I had gone to master bathroom to take my medications after eating dinner—I can’t take them on an empty stomach. As usual, I opened the medicine chest, took each pill, put the pill container back on the shelf, and closed the door. Then I looked in the side cabinet for the capsules that come in jars so large they won’t fit in the medicine chest. I took those, put each jar back, and shut the cabinet door. I had spilled some water on the floor when I drank from the plastic cup in a holder by the sink, so I looked for a dry rag in the cabinet under the sink, wiped the floor, and put the rag in the laundry hamper, and closed it. Then I left the room and shut the door firmly behind me.

My friend was in the hall. She looked perplexed. “Were you having a fight in there?” she asked. “What on earth was all that crashing and banging?”

She went into the hall bathroom and closed the door. I stood listening. Not a sound.

As she pointed out later, we men make no attempt to keep the noise down. We stamp around, slam doors, bang into walls, and drop things in place without a thought. For reasons I don’t understand, women go out of their way to avoid conspicuous noise.

I thought back about what I had done in the bathroom. Yes, I closed each cabinet door firmly, dropped bottles and jars back in their place, slammed the laundry hamper to be sure it was properly shut, and pulled the bathroom door closed to confirm it was engaged. That all seemed like the normal things to do.

Not from her point of view. She folded her arms and shook her head. “Men Are the Noisiest Things.”

Marine General Al Gray

My retracing the events of April 1975 in Vietnam has brought back memories of General Al Gray, USMC. It was he who saved my life as Saigon fell, and I’ll have more to say about that later in April. For now, I want to survey my memories of the general before and after the rescue.

I first met Al Gray in the early 1960’s in Vietnam. He was a captain then, having risen to officer rank after serving as an enlisted man. I don’t remember where I first encountered Al—I was wandering all over South Vietnam in those years assisting U.S. combat units with signals intelligence support. As the sixties went on, I kept running into Al, sometimes in the far south, sometimes up north near the DMZ, sometimes in areas in between, like the highlands where I spent a good deal of time.

By the time Saigon fell, Al was a colonel. It was he who pushed me onto a Huey on the night of 29 April 1975 for the escape flight to a ship of the 7th Fleet cruising in the South China Sea. I’ll tell that story in detail later this month.

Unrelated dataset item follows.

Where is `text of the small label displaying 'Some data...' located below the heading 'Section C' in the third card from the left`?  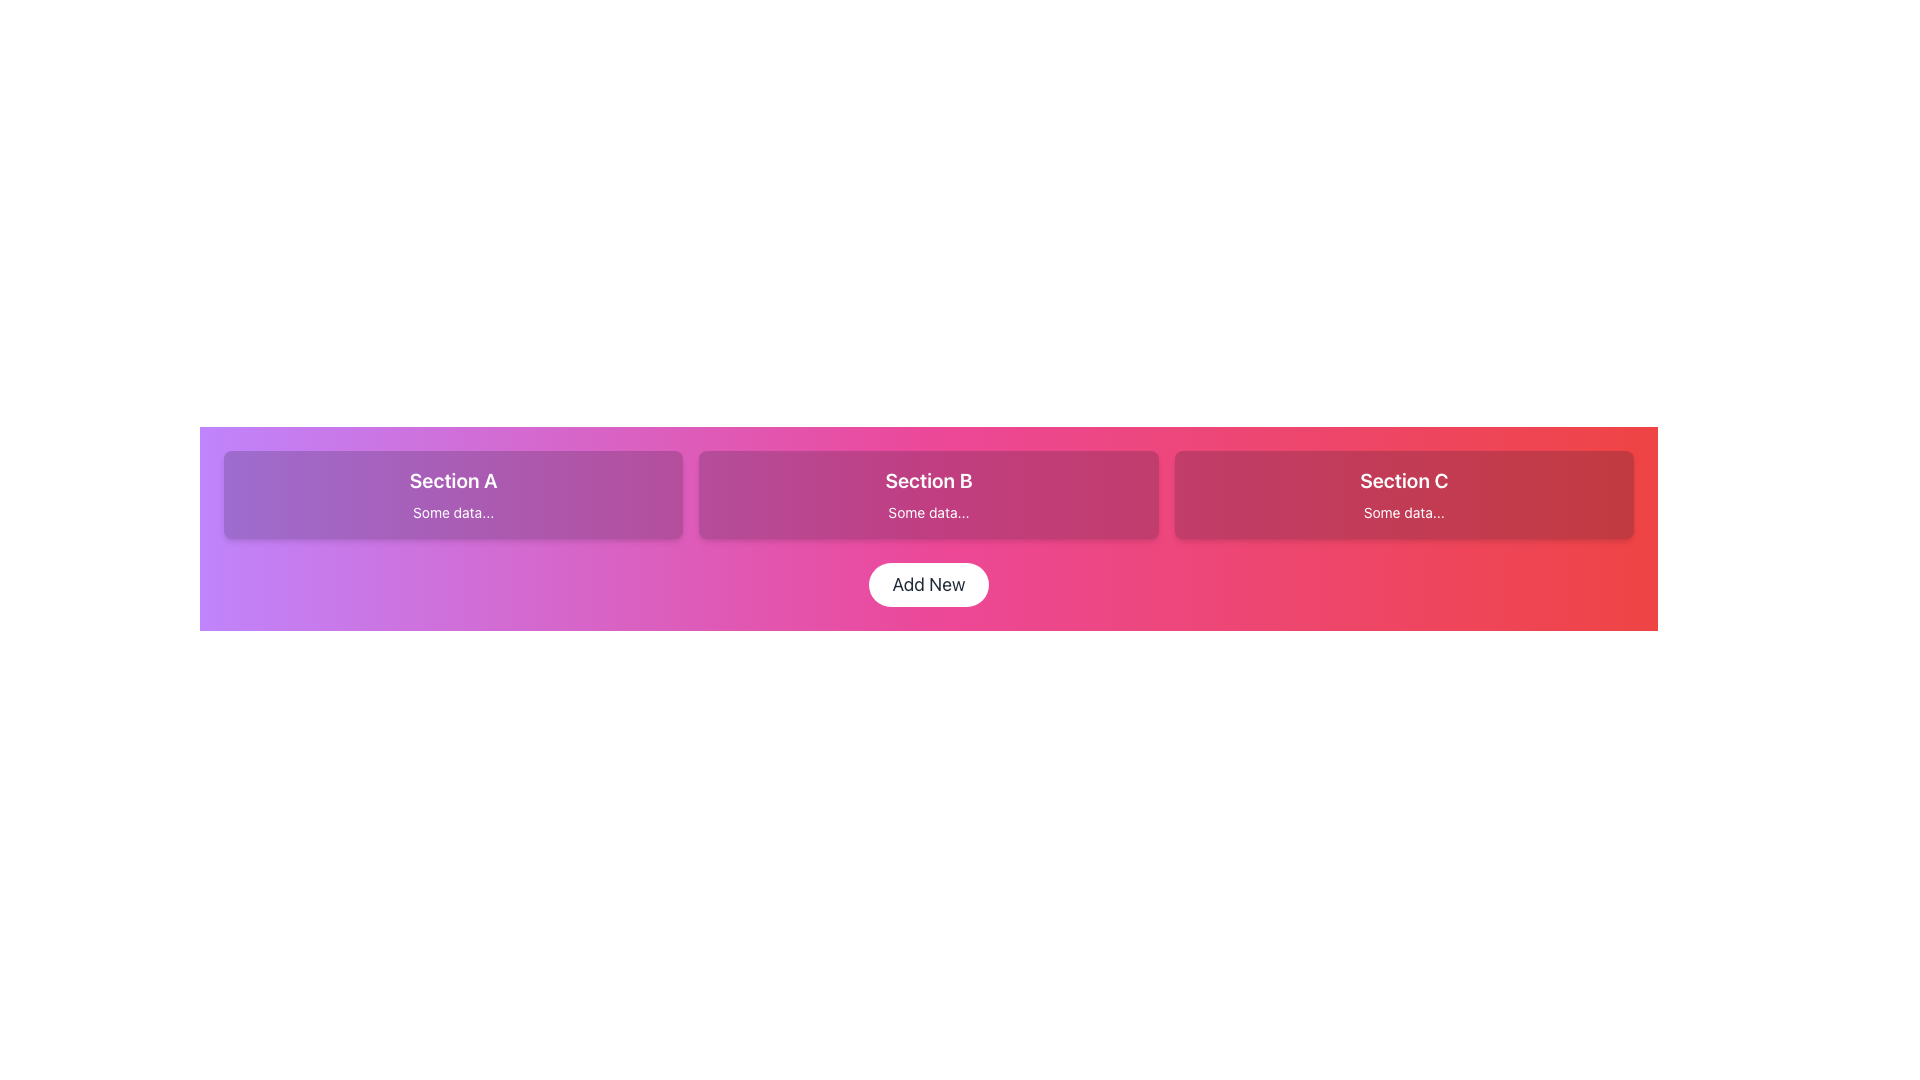 text of the small label displaying 'Some data...' located below the heading 'Section C' in the third card from the left is located at coordinates (1403, 512).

What impressed me was that as the years passed, Al stayed in touch, even after he became a general. When I was diagnosed with lung cancer in 2013, he went out of his way to contact me and express his wishes for my recovery. When my former employer, the National Security Agency, invited me back a few years ago to give a presentation on the fall of Saigon, Al was there to speak after me.

As I’ll explain in more detail later, I stopped calling him Al when he became Commandant of the Marine Corps. Now I call him “sir.” I was then and still am today in awe of the general. He is the finest leader I had ever seen in action. To this date, I’ve never met a Marine who doesn’t know who Al Gray is.

Last year, volume 2 of General Gray’s biography was published: Al Gray, Marine: The Early Years 1968-1975, Vol 2 by Scott Laidig. In it, Scott recounts in detail the evacuation of Saigon, Operation FREQUENT WIND PHASE FOUR, headed by then Colonel Al Gray, and describes my situation during the failing days of Saigon.

One of my favorite memories of Al Gray came fairly early, although I can’t now remember where or when the moment occurred. I asked Al why he had never married. I’ll never forget his words: “If the Marine Corps had wanted me to have a wife, they would have issued me one.”

The general did marry later. I made it my business to keep his earlier statement to myself when his wife’s around.